The label=0 class has far more pairs than the label=1 class.
We'll treat them differently when sampling

In [None]:
# Separate majority and minority classes
df_majority = features[features.label==0]
df_minority = features[features.label==1]

### 5.2 Sample "majority" class

As described above, the label=0 class has the majority of the pairs we've created.
We want to sample them in a non-random way.
If we were to sample the label=0 data randomly and select 5 rows, we'd see something like this (exaggerated for sample's sake):

| fname_comparison_score | dlev_fname | jwink_lname | dob_comparison_score | dlev_phone |
|-----------------------|------------|-------------|---------------------|------------|
|         low              |      low      |   low          |    medium                 |    low        |
|         low              |   low         |    low         |      low               |    medium        |
|         low              |    low        |    low         |      low               |    low        |
|         low              |    low        |    low         |      medium               |    low        |
|         low              |    low        |    low         |      low               |    low        |

You'll notice that most of the scores are "low".  This is because most of the generated pairs are very easy to determine as non-matches.
We're interested in finding the trickier situations for our model training.  That way, it can deal with tricky situations like twins, married people, and passed-down names.

To do this, we divide each of the five columns listed above into "low","medium",and "high" buckets to reflect their scores relative to the rest of the dataset.
Let's consider these as 0,1,2 for this example sake.
All buckets being low would be reflected as 0_0_0_0_0.
All buckets being high would be reflected as 2_2_2_2_2.
The way that the code is working is such that every combination between all zeros and all twos is sampled from equally.
This way, we get a very non-random sample that contains a wide variety of combinations.

#### Note: The following cell can take around 100 minutes to run

In [None]:
df_bins = pd.DataFrame()

# Discretize the fields into bins
for col in ['fname_comparison_score','dlev_fname', 'jwink_lname', 'dob_comparison_score', 'dlev_phone']:
    df_bins[col + '_bin'] = pd.qcut(df_majority[col], q=3, duplicates='drop')

DIRECTIVES ->
[1] From the sampling notebook excerpt, print out the passage starting with "We're interested in" and going on through "and passed-down names.".
[2] For each statement below, answer yes or no according to the sampling notebook excerpt, and quote the words from it that settle the answer.
(a) The label=1 class has more pairs than the label=0 class.
(b) The majority class is to be sampled at random.
(c) Every combination between all zeros and all twos is sampled from equally.
[3] Go on with the sampling notebook excerpt, picking up after its last line.

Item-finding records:
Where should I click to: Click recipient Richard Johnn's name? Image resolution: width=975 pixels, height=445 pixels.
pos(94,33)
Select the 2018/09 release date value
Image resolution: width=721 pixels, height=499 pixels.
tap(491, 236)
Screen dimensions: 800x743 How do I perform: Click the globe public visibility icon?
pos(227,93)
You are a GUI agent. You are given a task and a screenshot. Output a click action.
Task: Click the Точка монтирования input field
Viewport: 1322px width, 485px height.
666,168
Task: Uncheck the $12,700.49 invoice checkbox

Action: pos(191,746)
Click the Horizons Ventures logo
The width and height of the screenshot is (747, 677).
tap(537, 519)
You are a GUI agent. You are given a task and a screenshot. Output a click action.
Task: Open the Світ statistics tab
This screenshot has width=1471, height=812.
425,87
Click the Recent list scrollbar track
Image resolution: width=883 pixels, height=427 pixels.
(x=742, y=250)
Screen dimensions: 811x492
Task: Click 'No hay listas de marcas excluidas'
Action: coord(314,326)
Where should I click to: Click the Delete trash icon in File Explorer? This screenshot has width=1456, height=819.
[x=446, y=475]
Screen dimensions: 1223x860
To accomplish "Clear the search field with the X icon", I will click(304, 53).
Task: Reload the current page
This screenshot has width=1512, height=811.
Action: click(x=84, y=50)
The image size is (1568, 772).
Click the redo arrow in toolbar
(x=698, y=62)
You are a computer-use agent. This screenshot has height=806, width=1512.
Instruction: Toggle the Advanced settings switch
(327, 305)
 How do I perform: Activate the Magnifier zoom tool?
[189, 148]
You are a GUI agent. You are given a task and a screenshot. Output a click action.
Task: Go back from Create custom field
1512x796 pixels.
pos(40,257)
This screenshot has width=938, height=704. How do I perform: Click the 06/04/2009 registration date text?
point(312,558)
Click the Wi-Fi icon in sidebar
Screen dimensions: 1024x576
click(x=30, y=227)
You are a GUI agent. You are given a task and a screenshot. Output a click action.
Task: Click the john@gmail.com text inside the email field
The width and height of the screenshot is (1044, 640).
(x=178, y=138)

RESULTS FOR THE EXERCISE ->
[1]
We're interested in finding the trickier situations for our model training.  That way, it can deal with tricky situations like twins, married people, and passed-down names.

[2]
(a) No: "The label=0 class has far more pairs than the label=1 class."
(b) No: "We want to sample them in a non-random way."
(c) Yes: "every combination between all zeros and all twos is sampled from equally."

[3]
# Create a 'strata' column that combines the bins
df_bins['strata'] = df_bins.apply(lambda x: '_'.join(x.astype(str)), axis=1)

# Combine the bins back to df_majority
df_majority = pd.concat([df_majority, df_bins], axis=1)

# Sample from each stratum
samples = []
for stratum, group in df_majority.groupby('strata'):
    samples.append(group.sample(min(len(group), 100000 // df_majority['strata'].nunique()), random_state=42, replace=False))

# Concatenate the samples into a single dataframe
df_majority_sampled = pd.concat(samples)

# Drop the bin and strata columns
df_majority_sampled = df_majority_sampled.drop(['fname_comparison_score_bin', 'dlev_fname_bin', 'jwink_lname_bin', 'dob_comparison_score_bin', 'dlev_phone_bin', 'strata'], axis=1)

### 5.3 Sample the minority class (randomly)

We're less concerned about specifically sampling this minority class.  So we'll do it randomly

In [None]:
# Sample minority class so it matches in size with newly-sampled majority class 
df_minority_sampled = df_minority.loc[df_minority.index.map(lambda x: x[0] != x[1])].sample(len(df_majority_sampled), random_state=42, replace=False)

### 5.4 Combine minority and majority samples

In [None]:
# Combine majority class with upsampled minority class
df_resampled = pd.concat([df_majority_sampled, df_minority_sampled])

## 5. Save!

In [None]:
# Write out to a .csv file in our data folder
df_resampled.to_parquet('../../Data/Training/04. Training Data Hep C.parquet',index=True)